Cientistas do NIH Finalmente Descobrem Por Que Ozempic Para de Funcionar (Suas Células Cerebrais Ficaram Entediadas)
Cientistas do NIH descobrem por que a perda de peso com Ozempic e Wegovy eventualmente estabiliza: algumas células cerebrais simplesmente param de prestar atenção ao medicamento.
Pesquisadores dos Institutos Nacionais de Saúde (NIH) mergulharam fundo nas células cerebrais de ratos para descobrir por que medicamentos blockbuster para perda de peso como Ozempic e Wegovy eventualmente param de funcionar tão bem quanto antes. Alerta de spoiler: não é porque você traiu sua dieta.
As descobertas, baseadas em experimentos com ratos liderados pela primeira autora Claire Gao, Ph.D., pós-doutoranda no Instituto Nacional de Ciências Médicas Gerais (NIGMS) do NIH, revelam que o medicamento semaglutida - o ingrediente ativo tanto em Ozempic quanto em Wegovy - desencadeia um aumento em uma molécula sinalizadora chamada monofosfato de adenosina cíclico (cAMP) em uma região do cérebro conhecida como área postrema, que lida com a regulação do apetite. Mas aqui está o detalhe: nem todos os neurônios respondem igualmente.
"Não foi um fenômeno de tudo ou nada. Observamos que as respostas de cAMP variavam em um continuum entre as células", disse o coautor correspondente Michael Krashes, Ph.D., investigador sênior do Instituto Nacional de Diabetes e Doenças Digestivas e Renais (NIDDK) do NIH. Em português claro: alguns neurônios mantiveram a festa do cAMP por muito tempo, enquanto outros desistiram cedo, internalizando ou quebrando os receptores GLP-1.
A equipe de pesquisa, liderada pelo coautor correspondente Andrew Lutas, Ph.D., investigador do NIDDK, usou imagens de fluorescência para observar a semaglutida fazendo sua mágica em tecido cerebral vivo de rato. Ao bloquear ou remover moléculas sinalizadoras específicas dentro dos neurônios, eles identificaram quais vias celulares eram mais importantes para a perda de peso.
Mas espere - há esperança para aqueles que estão batendo em um platô.

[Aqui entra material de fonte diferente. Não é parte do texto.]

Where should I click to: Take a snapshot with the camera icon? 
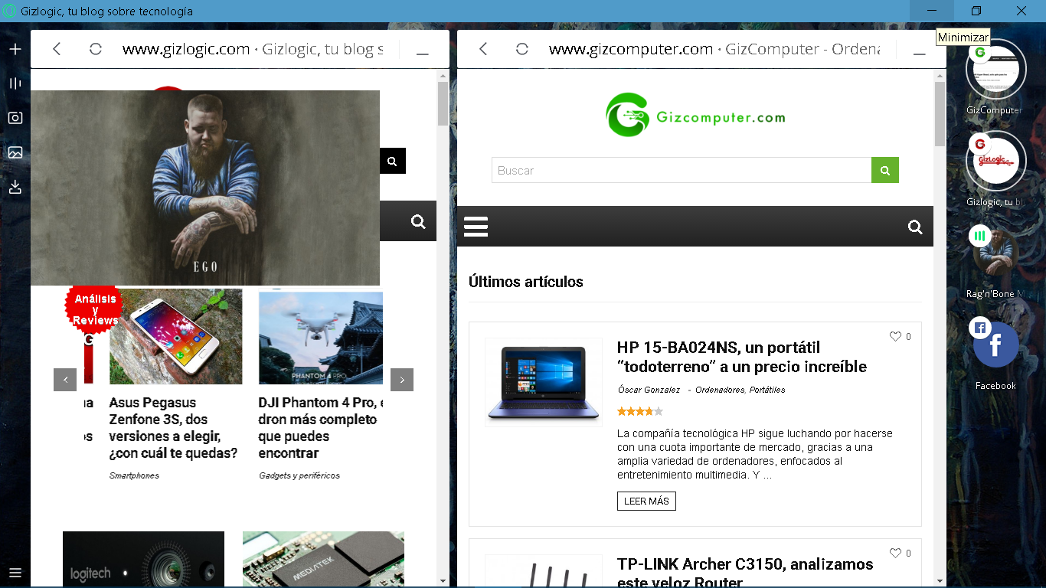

A equipe testou se poderiam prolongar esses sinais usando o medicamento roflumilaste para bloquear a PDE4, uma enzima que degrada o cAMP. O resultado? Mais neurônios mudaram para o modo de resposta de longa duração. Isso levanta a possibilidade de que futuros tratamentos com GLP-1 possam permanecer eficazes por mais tempo, potencialmente reduzindo a frequência com que os pacientes precisam de injeções e ajudando as pessoas a superar aqueles temidos platôs de perda de peso.
Claro, os pesquisadores alertam que muito mais estudo é necessário antes que alguém comece a comemorar. Uma limitação: eles só puderam observar a sinalização intracelular no tecido cerebral por algumas horas de cada vez. A equipe espera usar técnicas mais recentes em estudos futuros para rastrear como os medicamentos GLP-1 afetam os neurônios ao longo de dias ou até semanas.
Enquanto isso, as descobertas oferecem um olhar mais profundo sobre a química cerebral por trás dos medicamentos GLP-1 e podem ajudar a orientar o desenvolvimento de tratamentos de perda de peso mais eficazes - assumindo, é claro, que seus neurônios não fiquem entediados novamente.